*Text to read*:
Let me give you a simple example, a flavor of how this works. You have an inventory table, and I’m just going to scan it, and filter, and return the names of inventory items that start with B. The way we break down and do basic SQL execution is you start with the table, that’s the base of the operation. We’re scanning the inventory table. The rows that are output from the scan operation are sent into a filter operation and the filter operation looks at each row and just is applying the scalar expression. Filter the rows, and the output from that is sent to a projection operation and that projects out the name columns so that’s all that remains in the output, and then we send the results to the user.

If you haven’t been exposed to SQL execution before, you’re, “Shouldn’t there be more to it than that?” At some level, there isn’t anything more to it than that. It’s actually fairly straight forward. There are complexities with regards to hindering the generality. You have user-defined schemas, you have arbitrary types, and whatnot, and yet I want to shrug and say at some level it’s just a small matter of programming to handle all that stuff, easy peasy. It’s a little bit more than a small matter of programming, but it’s not conceptually difficult. There is efficiency that comes into play. Something that happens here is that we don’t actually want to do a table scan on each operation. Now, I want to tie this down a little bit about how this works at KV level. We did the scan to the inventory table, we did a whole table scan, and it will be correct SQL to always do a full table scan. It’ll also be incredibly inefficient, so what you actually do is you push the filter down as low as possible. Here, we can push the filter down. If we added an index on the name column, we can push it all the way down so that we’re only scanning a small subset of keys. We still send the output from the scan onto the project, and then we get the results.

There are two large areas of concern for SQL execution. The first is correctness. There’s just a ton of bookkeeping, an absolute ton of bookkeeping inside SQL to handle the generality and handle all the semantics. We have user-defined tables and indexes and foreign keys and all that lovely stuff. We also have the semantics of SQL, and some of them are well-understood and some of them are a little bit more esoteric. The biggest stumbling block in terms of semantics, both for SQL optimization and for SQL execution is the handling of NULLs. I just want to point this out and highlight it because the bane of the existence of database implementers is NULL handlings; it’s the most frequent source of bugs in SQL execution, in SQL optimization. I’m not going to get into the details.

Entries for finding words and elements

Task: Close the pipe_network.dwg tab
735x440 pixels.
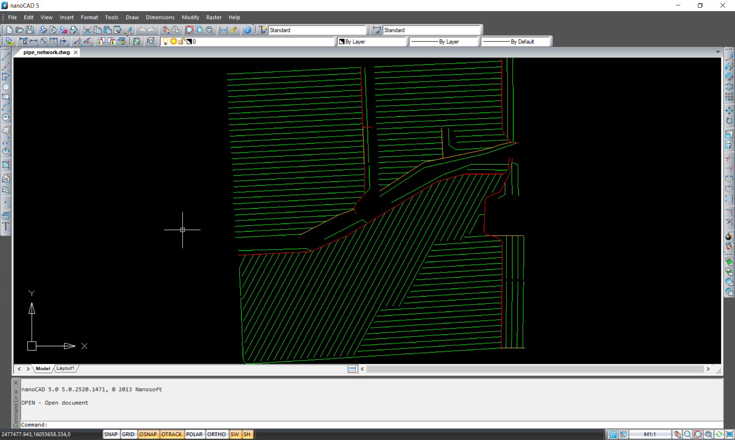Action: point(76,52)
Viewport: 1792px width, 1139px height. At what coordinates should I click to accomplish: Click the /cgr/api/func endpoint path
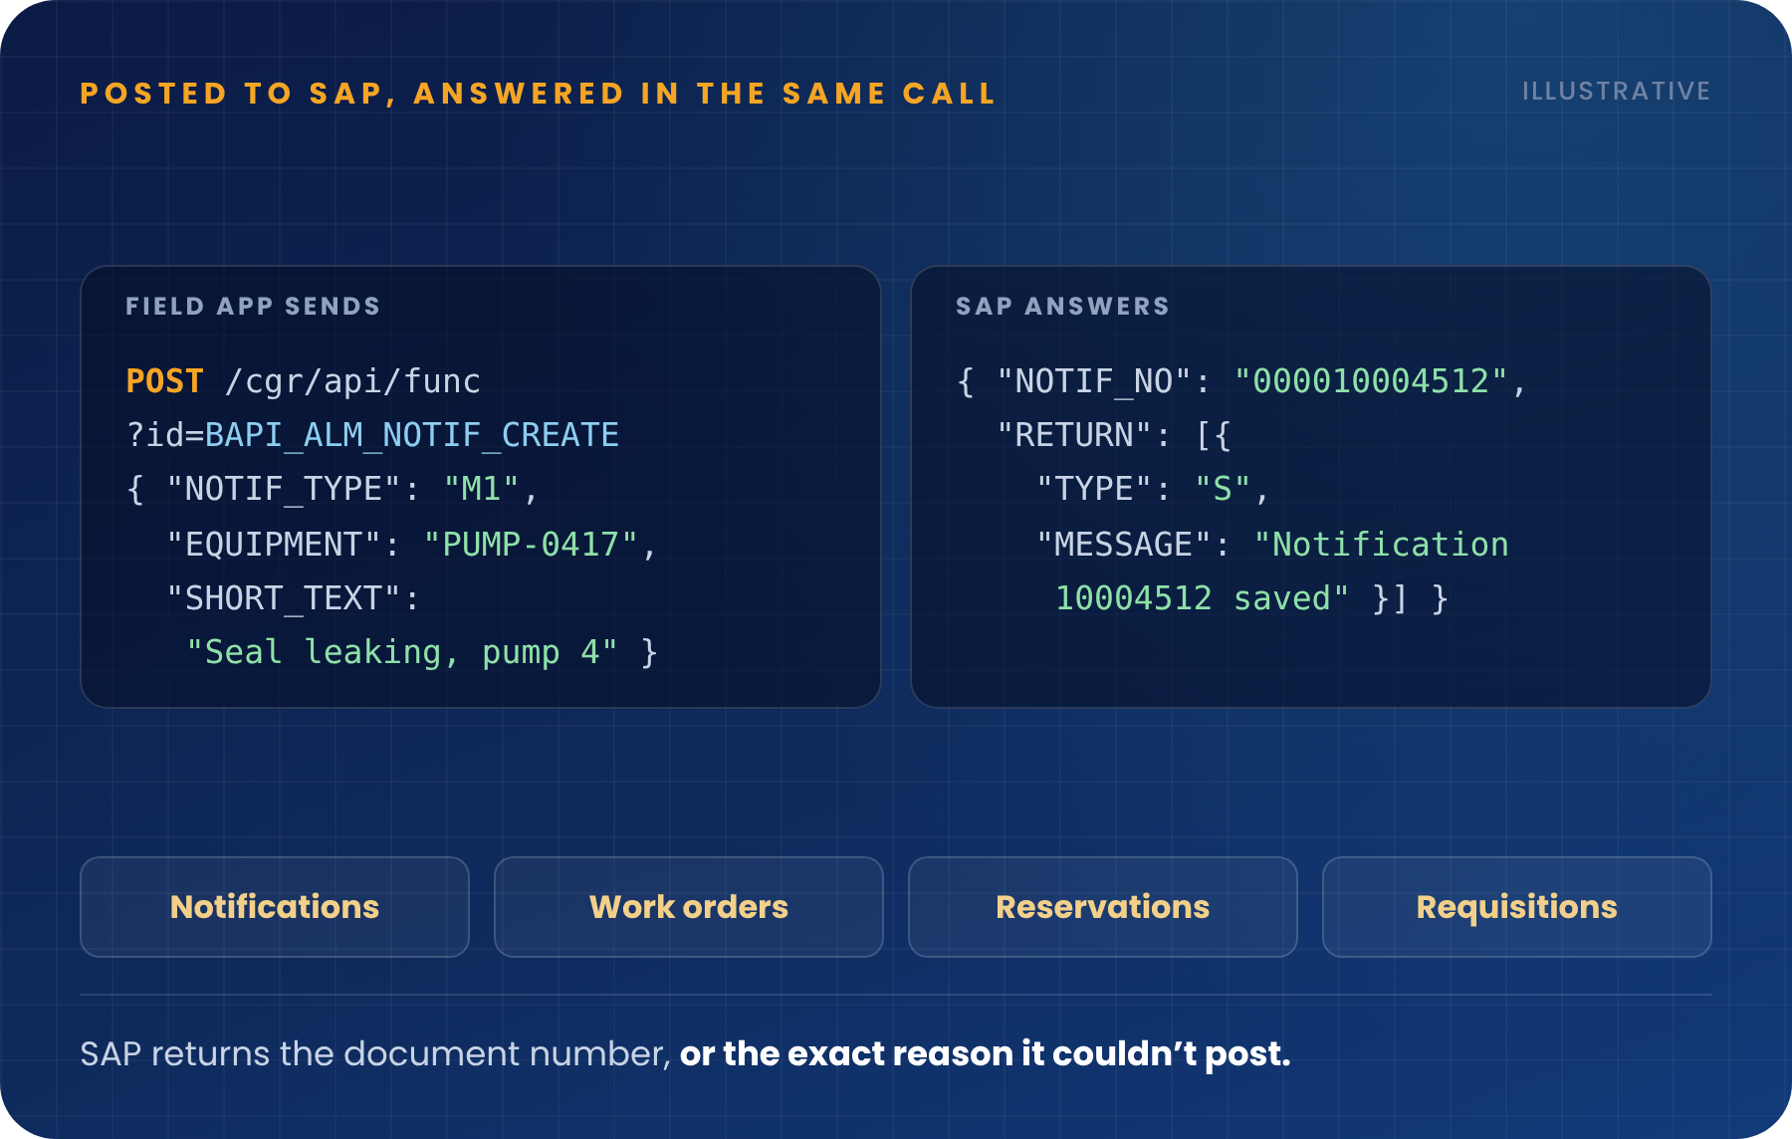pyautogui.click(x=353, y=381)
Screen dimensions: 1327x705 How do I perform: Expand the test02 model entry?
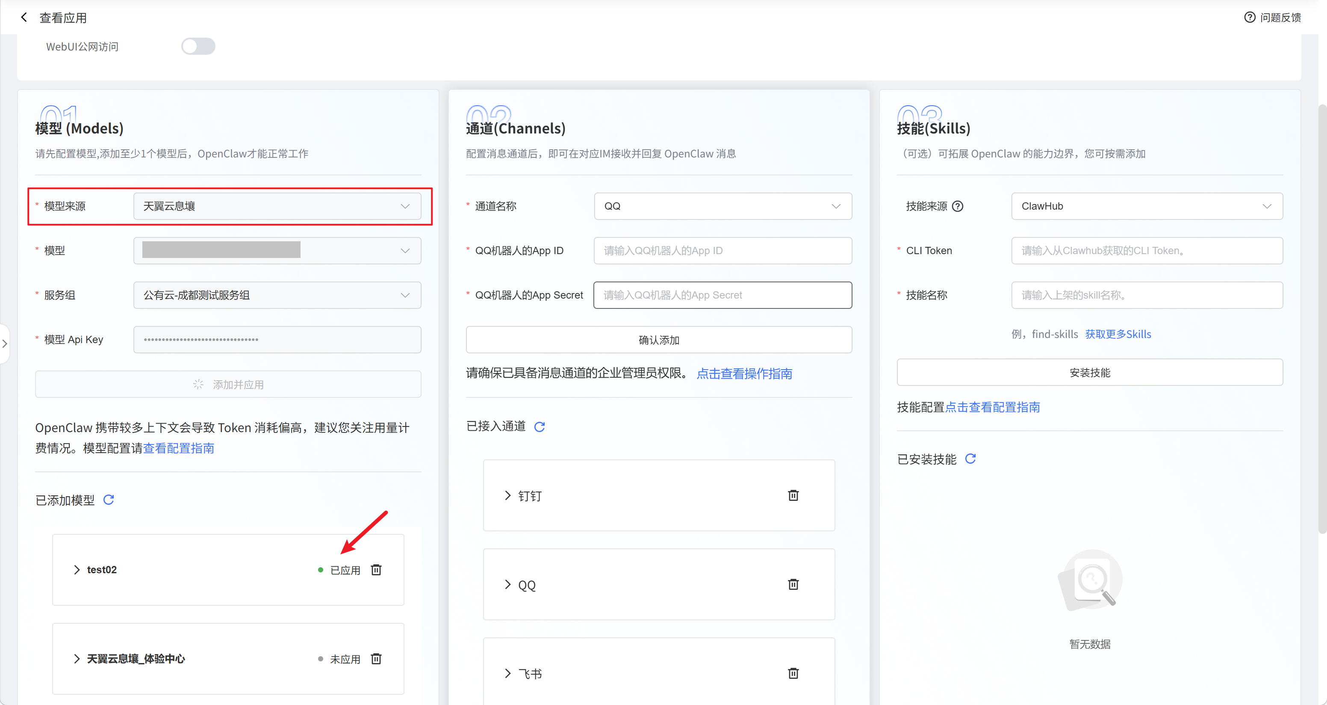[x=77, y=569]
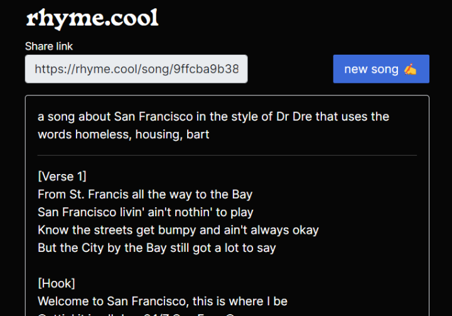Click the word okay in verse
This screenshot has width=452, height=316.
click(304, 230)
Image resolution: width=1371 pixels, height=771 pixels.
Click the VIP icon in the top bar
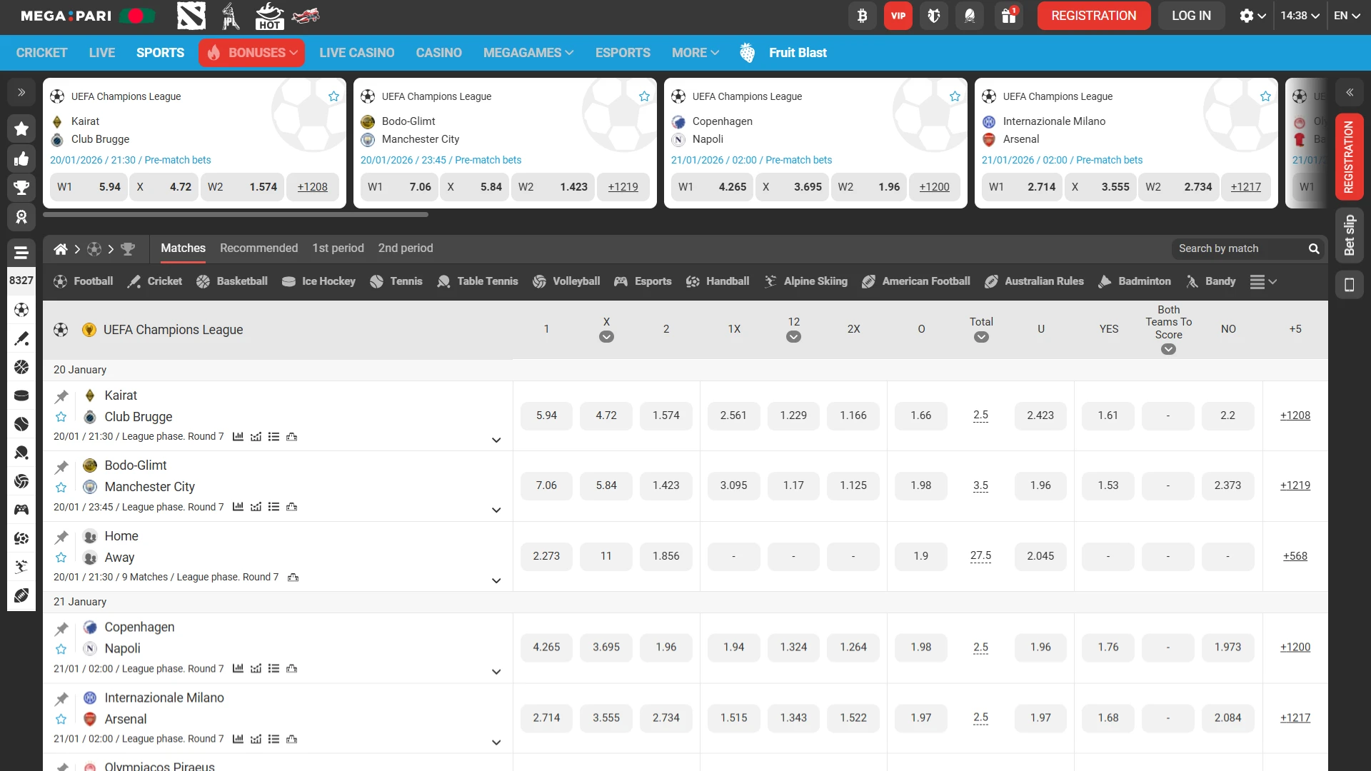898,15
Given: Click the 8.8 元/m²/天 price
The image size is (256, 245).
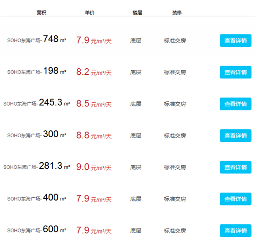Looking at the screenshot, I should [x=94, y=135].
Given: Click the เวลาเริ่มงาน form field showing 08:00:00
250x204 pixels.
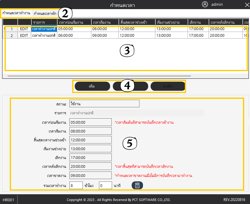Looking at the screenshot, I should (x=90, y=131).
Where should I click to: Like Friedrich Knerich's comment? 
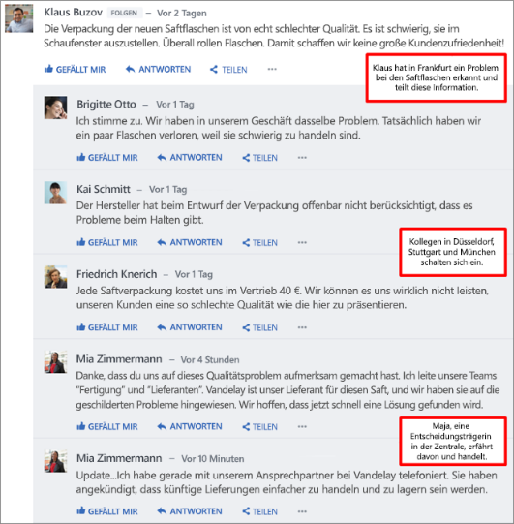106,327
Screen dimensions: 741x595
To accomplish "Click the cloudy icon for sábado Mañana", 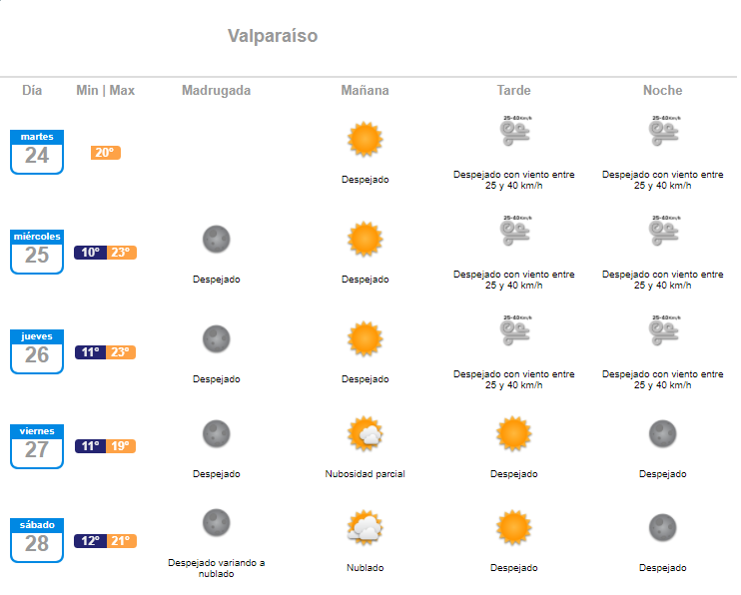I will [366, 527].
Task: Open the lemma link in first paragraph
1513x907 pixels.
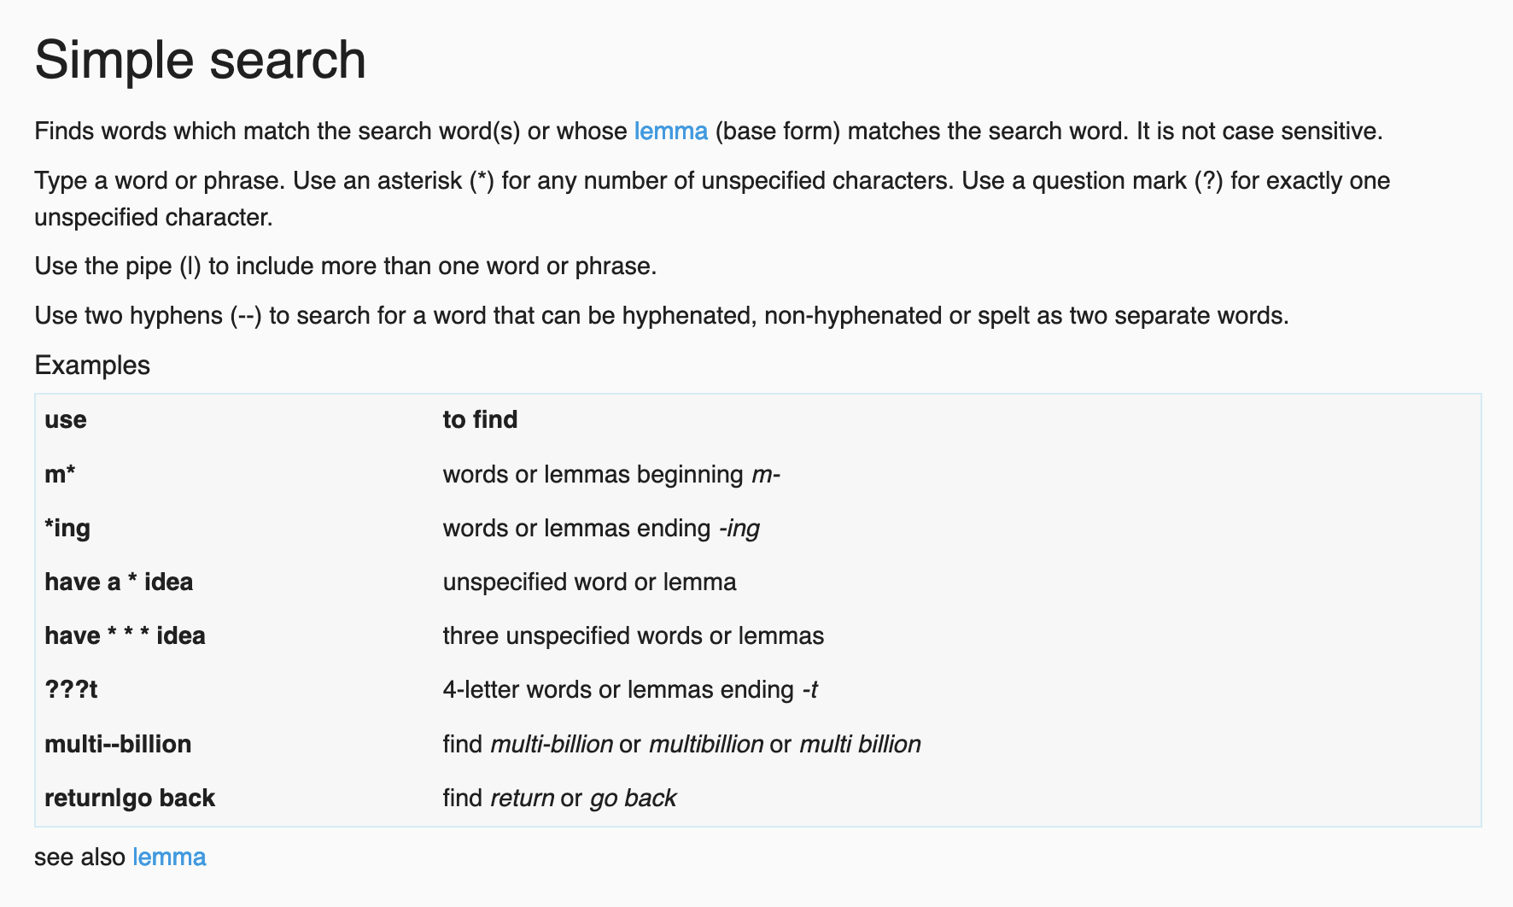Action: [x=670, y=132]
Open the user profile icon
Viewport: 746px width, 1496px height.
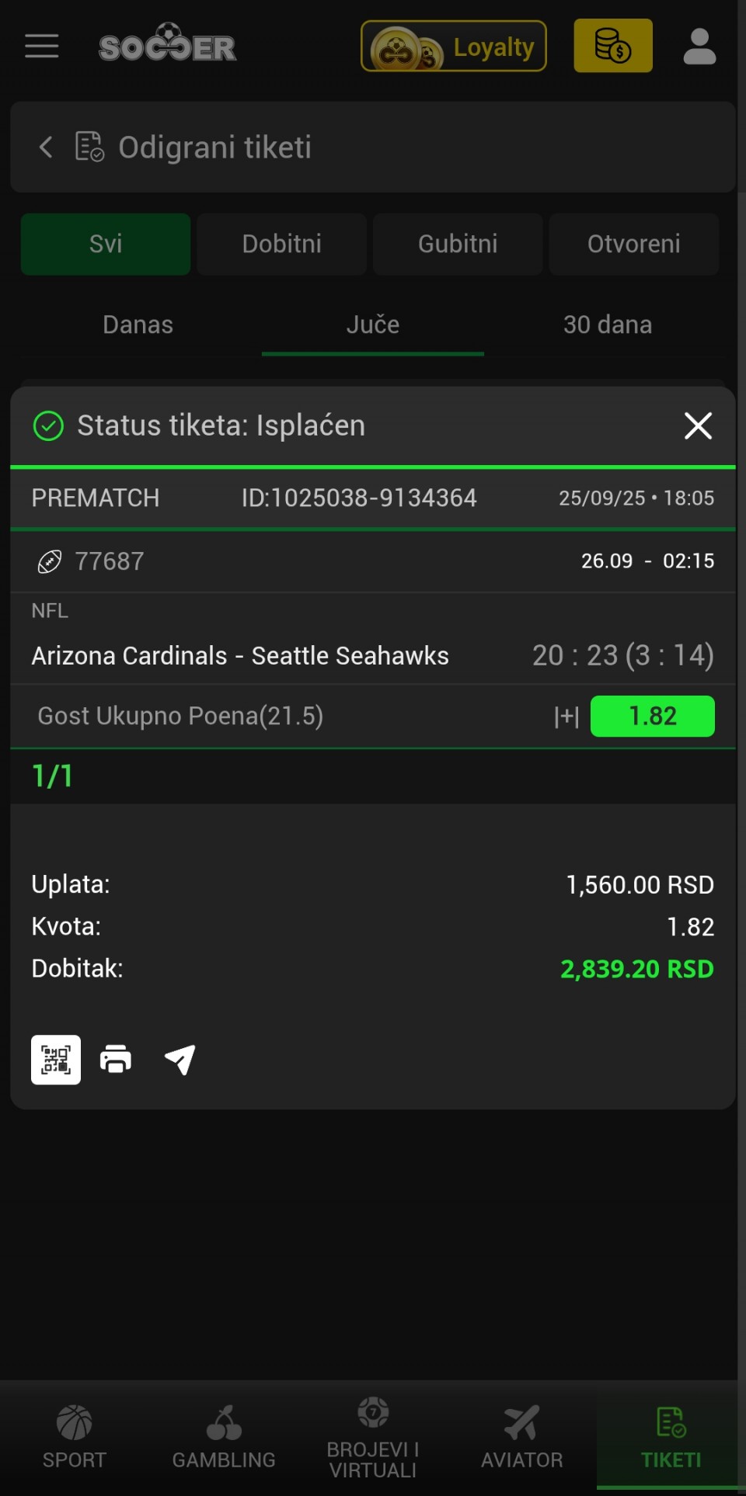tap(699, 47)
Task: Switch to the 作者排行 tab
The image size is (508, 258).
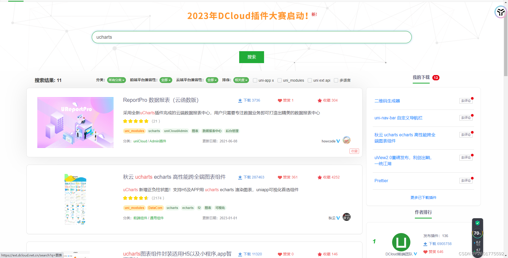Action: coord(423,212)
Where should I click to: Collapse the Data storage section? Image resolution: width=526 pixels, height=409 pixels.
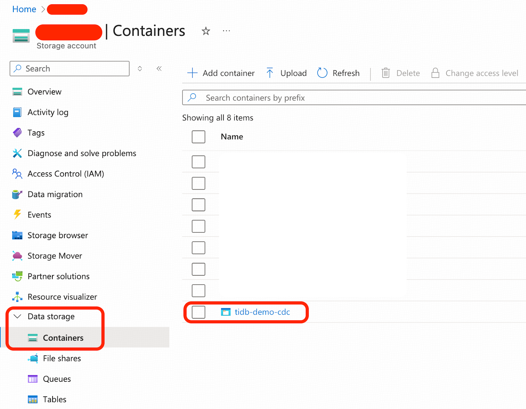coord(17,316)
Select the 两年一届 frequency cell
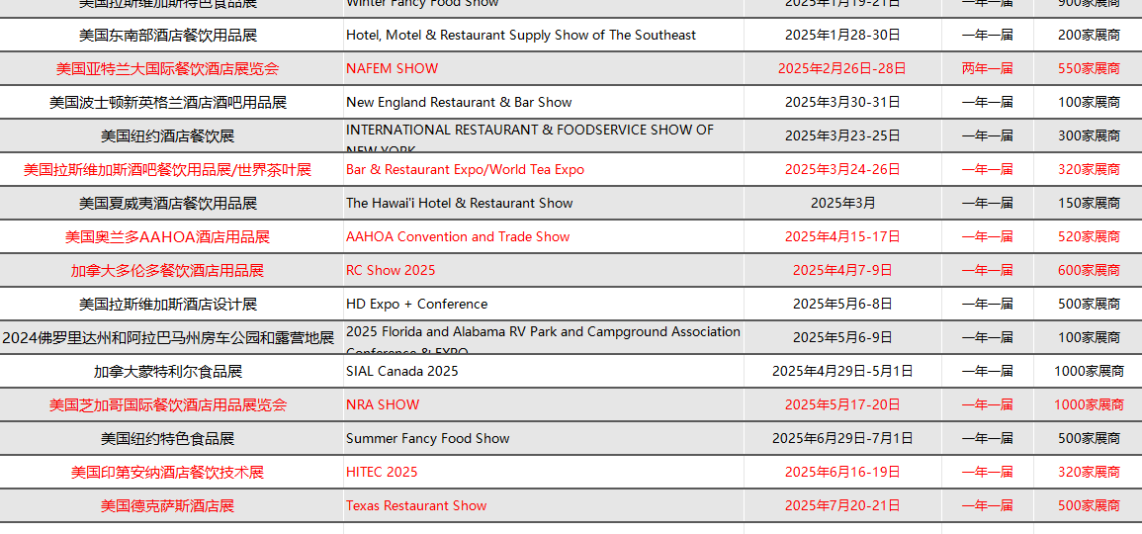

*What to work on*:
Continue the passage on SQL execution, starting right after its last sentence. The entries have no connection to the passage on SQL execution.

*Final result*:
The other area of concern is performance. I kind of touched on this already with the scan example. We have three main tactics for SQL performance. One is tight, well-written code; you don’t do allocations. You try to avoid allocations in every row. You use good data structures, you try to be frugal with CPU, avoid redundant operations. The other is operator specialization, which I’m going to get into in just a moment. Where this comes up is that there’s oftentimes a general way to implement an operator, and you have to implement that general way. For example, aggregation has a hash group by operator and I’m going to walk through an example of that. It’s also a specialized operator that can be used, a streaming group by operator, and a streaming group by operator can be used if the input is assorted on the grouping columns. There’s just a ton of these operator specializations that are used in the special cases when they apply. Another good example of operator specialization is that we implement hash join, merge join, lookup join, and zig-zag join. They’re used in different cases where appropriate. Lastly, we distribute execution, push it down to data, as close to data as possible.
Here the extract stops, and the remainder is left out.